### Instructions for the task
One line at a time, check the entries below for the word "source", and copy each line that has it.

### Records shown
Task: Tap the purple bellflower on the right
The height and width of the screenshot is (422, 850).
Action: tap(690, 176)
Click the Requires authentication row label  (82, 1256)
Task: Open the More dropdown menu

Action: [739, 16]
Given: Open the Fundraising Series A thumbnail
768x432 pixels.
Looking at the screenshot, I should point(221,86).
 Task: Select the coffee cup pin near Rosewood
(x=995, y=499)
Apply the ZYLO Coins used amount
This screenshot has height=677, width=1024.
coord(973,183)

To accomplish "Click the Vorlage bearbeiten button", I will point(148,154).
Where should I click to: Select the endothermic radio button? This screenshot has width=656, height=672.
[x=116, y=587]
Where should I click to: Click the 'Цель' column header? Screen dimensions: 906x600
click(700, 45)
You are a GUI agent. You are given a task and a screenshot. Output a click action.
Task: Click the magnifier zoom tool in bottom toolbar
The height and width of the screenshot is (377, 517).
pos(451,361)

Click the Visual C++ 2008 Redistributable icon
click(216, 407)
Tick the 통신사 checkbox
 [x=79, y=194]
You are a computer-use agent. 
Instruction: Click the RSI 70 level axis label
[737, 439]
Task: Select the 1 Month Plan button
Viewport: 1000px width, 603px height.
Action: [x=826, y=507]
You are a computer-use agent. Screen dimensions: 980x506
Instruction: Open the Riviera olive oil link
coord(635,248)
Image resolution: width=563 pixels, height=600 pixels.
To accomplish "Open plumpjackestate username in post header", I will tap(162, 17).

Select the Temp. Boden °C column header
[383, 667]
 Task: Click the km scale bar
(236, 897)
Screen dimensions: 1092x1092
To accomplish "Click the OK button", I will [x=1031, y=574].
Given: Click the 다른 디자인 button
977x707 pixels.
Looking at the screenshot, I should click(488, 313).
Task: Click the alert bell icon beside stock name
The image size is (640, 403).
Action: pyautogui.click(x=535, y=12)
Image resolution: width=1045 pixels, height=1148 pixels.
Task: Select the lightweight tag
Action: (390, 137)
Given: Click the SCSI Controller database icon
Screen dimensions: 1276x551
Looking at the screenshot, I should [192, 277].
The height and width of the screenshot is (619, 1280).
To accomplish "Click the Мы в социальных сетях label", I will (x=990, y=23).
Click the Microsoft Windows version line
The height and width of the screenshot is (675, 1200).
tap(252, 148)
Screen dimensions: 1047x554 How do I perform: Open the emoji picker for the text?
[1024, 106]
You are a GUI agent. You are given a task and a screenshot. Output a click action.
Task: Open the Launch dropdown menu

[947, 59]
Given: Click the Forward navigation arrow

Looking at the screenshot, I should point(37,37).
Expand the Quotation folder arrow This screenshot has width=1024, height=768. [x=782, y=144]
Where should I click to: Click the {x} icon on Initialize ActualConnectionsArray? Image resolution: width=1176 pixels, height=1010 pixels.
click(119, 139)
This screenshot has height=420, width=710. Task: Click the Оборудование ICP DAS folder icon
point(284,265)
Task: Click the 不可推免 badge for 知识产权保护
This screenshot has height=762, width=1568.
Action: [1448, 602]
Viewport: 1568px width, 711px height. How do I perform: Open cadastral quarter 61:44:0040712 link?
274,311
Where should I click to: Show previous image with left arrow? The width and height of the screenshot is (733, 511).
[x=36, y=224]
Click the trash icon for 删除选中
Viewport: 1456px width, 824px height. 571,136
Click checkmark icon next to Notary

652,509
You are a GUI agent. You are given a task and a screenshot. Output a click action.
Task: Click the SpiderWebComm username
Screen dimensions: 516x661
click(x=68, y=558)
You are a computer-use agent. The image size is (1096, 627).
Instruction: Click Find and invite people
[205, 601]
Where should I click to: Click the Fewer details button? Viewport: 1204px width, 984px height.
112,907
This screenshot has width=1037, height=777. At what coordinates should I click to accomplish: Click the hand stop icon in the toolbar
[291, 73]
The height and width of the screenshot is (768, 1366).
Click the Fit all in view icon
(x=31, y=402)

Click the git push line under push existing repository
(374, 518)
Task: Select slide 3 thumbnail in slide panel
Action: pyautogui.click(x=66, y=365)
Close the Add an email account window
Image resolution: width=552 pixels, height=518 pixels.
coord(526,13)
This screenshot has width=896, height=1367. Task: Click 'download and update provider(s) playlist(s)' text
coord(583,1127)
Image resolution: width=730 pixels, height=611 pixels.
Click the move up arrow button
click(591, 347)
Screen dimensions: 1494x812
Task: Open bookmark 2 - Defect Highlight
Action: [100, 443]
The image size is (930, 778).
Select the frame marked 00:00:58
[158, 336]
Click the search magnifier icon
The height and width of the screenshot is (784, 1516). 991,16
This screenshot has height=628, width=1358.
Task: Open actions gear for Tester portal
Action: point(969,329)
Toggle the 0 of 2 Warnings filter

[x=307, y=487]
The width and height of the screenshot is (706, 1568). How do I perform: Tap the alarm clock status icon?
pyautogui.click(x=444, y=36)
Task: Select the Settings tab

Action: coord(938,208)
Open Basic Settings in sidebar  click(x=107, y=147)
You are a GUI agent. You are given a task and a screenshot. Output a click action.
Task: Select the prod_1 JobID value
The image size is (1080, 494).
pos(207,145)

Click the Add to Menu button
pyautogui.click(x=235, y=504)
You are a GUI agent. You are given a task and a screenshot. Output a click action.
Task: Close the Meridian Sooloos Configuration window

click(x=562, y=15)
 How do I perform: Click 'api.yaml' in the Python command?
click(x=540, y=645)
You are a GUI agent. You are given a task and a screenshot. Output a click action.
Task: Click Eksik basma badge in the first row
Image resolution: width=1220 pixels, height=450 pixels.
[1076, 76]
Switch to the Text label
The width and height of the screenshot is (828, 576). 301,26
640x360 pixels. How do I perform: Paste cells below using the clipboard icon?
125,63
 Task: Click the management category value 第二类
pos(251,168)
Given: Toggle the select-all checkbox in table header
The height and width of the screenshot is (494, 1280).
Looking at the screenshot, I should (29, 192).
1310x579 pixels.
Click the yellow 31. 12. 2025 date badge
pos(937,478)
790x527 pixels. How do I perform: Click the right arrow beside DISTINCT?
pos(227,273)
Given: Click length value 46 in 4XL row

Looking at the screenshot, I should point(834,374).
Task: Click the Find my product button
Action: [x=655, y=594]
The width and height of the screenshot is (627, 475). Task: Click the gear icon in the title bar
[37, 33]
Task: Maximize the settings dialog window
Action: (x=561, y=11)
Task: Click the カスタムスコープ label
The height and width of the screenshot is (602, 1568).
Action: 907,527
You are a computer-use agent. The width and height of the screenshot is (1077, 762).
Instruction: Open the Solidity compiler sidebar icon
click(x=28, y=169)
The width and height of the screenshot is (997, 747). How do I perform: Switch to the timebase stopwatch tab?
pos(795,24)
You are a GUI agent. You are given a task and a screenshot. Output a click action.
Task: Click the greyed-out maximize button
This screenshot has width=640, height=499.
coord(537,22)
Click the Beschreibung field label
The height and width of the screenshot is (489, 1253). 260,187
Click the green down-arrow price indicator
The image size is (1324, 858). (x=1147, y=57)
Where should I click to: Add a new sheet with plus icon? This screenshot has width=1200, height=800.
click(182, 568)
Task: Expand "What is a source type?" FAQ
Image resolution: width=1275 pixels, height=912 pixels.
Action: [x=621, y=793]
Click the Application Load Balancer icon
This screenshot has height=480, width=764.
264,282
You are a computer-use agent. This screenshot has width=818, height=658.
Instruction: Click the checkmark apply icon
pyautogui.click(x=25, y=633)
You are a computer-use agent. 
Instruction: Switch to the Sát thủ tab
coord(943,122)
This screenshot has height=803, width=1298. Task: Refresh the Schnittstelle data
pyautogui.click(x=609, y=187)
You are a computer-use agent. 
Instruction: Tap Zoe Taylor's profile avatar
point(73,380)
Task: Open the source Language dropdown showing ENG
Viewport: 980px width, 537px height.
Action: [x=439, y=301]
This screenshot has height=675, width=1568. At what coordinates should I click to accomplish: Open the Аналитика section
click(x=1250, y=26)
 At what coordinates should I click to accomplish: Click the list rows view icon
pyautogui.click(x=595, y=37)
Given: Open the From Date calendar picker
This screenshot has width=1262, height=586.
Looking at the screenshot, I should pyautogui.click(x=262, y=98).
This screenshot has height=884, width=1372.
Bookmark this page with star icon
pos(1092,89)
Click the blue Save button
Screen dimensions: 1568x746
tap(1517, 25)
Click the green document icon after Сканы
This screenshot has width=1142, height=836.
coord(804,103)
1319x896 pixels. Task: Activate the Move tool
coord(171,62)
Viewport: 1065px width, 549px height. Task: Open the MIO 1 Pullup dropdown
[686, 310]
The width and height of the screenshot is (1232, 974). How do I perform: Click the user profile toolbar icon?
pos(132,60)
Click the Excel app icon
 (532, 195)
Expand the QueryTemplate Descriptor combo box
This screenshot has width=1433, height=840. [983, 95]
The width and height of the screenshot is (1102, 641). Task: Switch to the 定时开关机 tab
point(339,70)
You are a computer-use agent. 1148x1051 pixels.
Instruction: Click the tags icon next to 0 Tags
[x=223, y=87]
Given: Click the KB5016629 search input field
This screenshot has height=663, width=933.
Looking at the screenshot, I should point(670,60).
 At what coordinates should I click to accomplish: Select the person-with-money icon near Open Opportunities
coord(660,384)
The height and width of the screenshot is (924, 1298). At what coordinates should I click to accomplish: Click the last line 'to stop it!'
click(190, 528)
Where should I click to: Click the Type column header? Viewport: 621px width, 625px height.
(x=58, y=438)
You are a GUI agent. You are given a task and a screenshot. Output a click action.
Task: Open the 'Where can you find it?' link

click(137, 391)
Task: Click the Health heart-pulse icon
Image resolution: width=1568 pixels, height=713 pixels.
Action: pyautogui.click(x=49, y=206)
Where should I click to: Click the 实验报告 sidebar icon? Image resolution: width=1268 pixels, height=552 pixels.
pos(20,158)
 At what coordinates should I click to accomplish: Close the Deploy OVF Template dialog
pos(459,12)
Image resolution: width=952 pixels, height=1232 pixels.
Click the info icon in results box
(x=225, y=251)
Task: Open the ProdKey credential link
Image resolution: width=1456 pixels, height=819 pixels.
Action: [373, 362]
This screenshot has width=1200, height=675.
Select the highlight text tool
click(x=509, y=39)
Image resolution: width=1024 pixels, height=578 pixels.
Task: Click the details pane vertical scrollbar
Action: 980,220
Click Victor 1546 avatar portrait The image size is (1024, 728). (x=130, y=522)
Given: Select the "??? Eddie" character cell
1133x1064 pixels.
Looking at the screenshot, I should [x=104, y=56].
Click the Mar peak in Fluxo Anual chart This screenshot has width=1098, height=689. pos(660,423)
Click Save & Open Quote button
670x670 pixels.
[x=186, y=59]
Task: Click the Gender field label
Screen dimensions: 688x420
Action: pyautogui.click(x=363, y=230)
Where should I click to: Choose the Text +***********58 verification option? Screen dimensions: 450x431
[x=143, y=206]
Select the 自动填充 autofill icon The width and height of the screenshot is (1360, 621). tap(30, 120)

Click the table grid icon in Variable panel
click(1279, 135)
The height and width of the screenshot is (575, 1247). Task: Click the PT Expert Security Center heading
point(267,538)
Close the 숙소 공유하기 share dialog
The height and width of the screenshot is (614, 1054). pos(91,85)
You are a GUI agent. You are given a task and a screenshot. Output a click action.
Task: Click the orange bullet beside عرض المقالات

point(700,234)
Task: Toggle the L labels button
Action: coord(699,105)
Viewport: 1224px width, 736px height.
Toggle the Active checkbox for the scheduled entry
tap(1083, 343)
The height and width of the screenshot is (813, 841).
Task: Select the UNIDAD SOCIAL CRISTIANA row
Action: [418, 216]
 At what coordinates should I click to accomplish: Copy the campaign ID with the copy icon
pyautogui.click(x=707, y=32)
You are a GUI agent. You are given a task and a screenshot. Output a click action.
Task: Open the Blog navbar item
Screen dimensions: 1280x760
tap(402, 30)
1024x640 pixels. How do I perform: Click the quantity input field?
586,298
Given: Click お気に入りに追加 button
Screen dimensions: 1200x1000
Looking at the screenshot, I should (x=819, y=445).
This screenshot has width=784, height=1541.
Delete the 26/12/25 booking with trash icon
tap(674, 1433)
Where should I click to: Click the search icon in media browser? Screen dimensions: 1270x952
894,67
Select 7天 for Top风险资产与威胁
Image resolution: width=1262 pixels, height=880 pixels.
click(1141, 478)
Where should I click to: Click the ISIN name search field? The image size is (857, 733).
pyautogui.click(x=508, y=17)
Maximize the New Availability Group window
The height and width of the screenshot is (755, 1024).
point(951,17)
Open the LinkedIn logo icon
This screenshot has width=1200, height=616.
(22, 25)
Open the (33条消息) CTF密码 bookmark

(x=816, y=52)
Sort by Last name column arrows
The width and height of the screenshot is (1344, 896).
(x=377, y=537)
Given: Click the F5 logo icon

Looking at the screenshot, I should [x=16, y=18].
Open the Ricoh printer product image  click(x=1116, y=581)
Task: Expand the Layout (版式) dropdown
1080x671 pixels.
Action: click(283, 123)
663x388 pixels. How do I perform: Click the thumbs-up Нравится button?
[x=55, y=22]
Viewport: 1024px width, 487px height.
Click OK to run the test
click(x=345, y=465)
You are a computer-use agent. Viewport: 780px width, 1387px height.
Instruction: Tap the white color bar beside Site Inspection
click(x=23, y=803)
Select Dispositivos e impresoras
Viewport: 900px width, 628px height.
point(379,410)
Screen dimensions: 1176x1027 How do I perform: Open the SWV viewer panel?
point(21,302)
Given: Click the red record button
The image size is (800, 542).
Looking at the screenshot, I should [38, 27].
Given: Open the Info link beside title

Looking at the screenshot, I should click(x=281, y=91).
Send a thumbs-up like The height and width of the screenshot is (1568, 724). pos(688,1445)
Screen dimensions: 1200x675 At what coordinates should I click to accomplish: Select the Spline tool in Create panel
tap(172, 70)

### Solution to this problem
Task: Expand "What is a source type?" FAQ
Task: Open the source Language dropdown showing ENG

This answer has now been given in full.